# RECORDS SUPPLIED
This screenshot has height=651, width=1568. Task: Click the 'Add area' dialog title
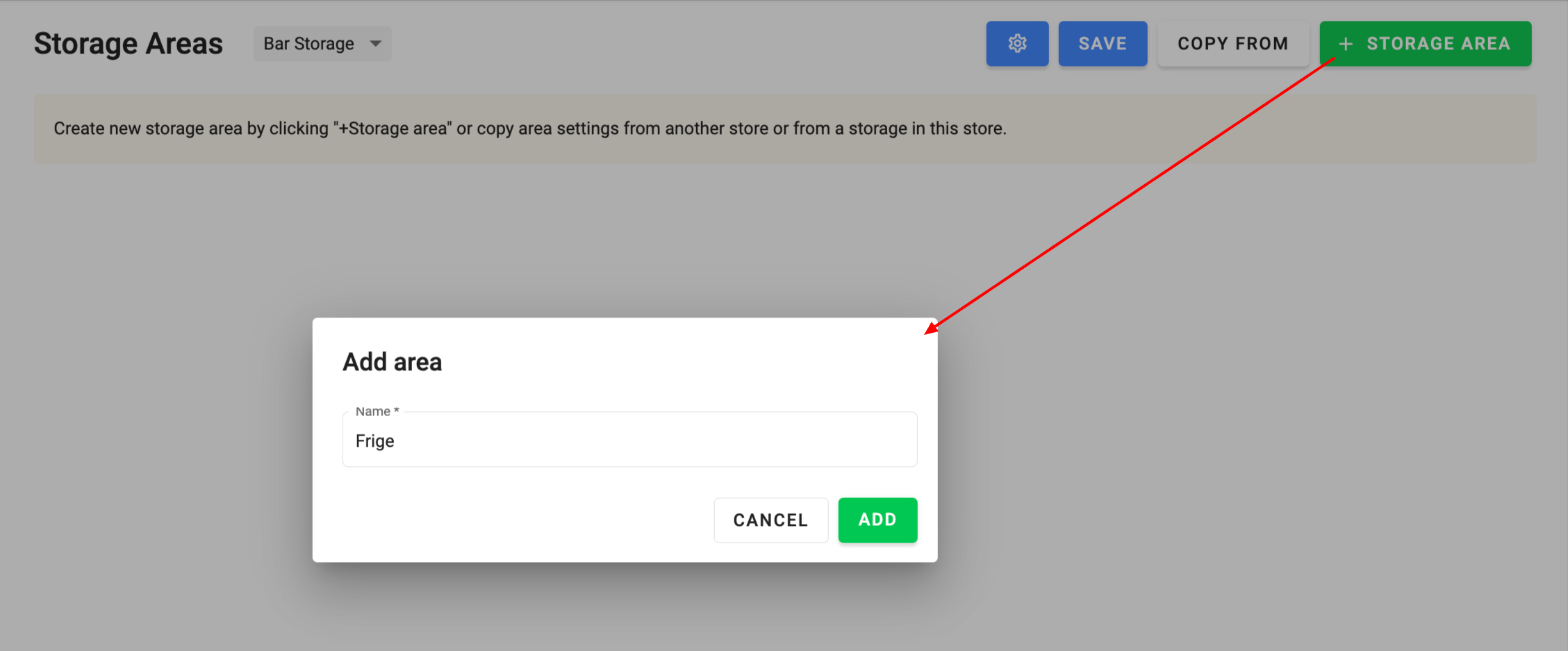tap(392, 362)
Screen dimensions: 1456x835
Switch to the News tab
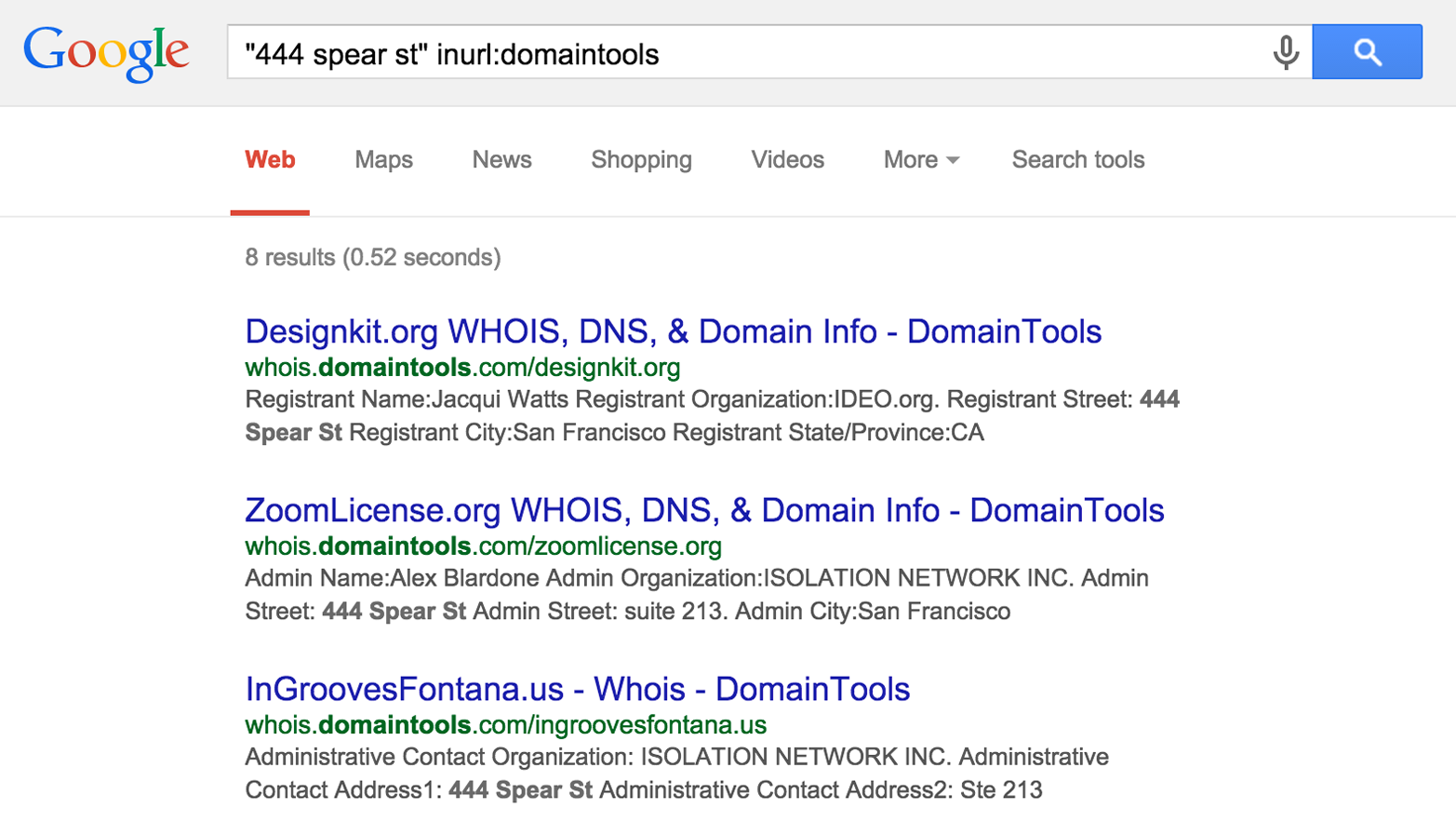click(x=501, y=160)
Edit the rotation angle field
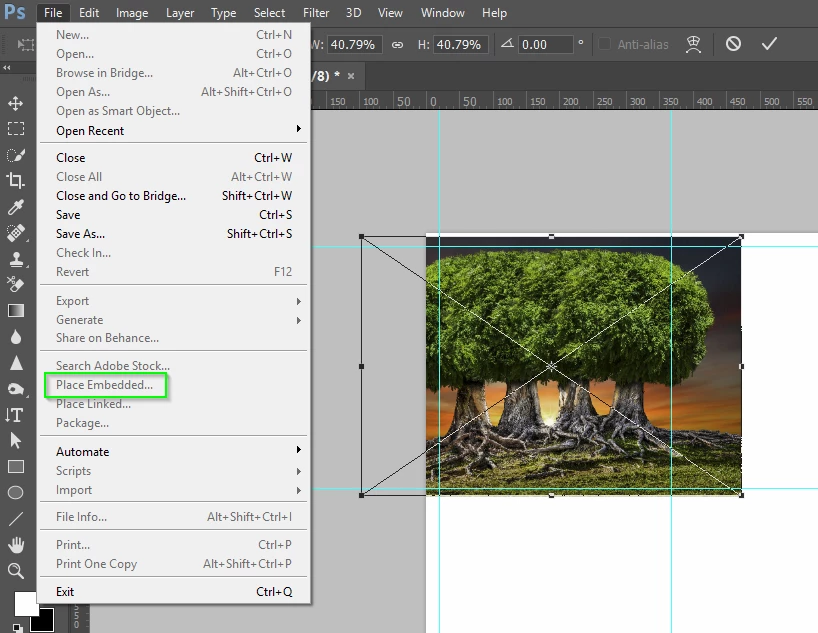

# WHAT YOU HAVE TO DO
Write out, word for word, the line containing "Switch to the News tab" and each line after it to the end of the data, and nothing more. Drop the pictures.

# OUTPUT OF THE EXERCISE
Switch to the News tab
click(x=501, y=160)
Edit the rotation angle field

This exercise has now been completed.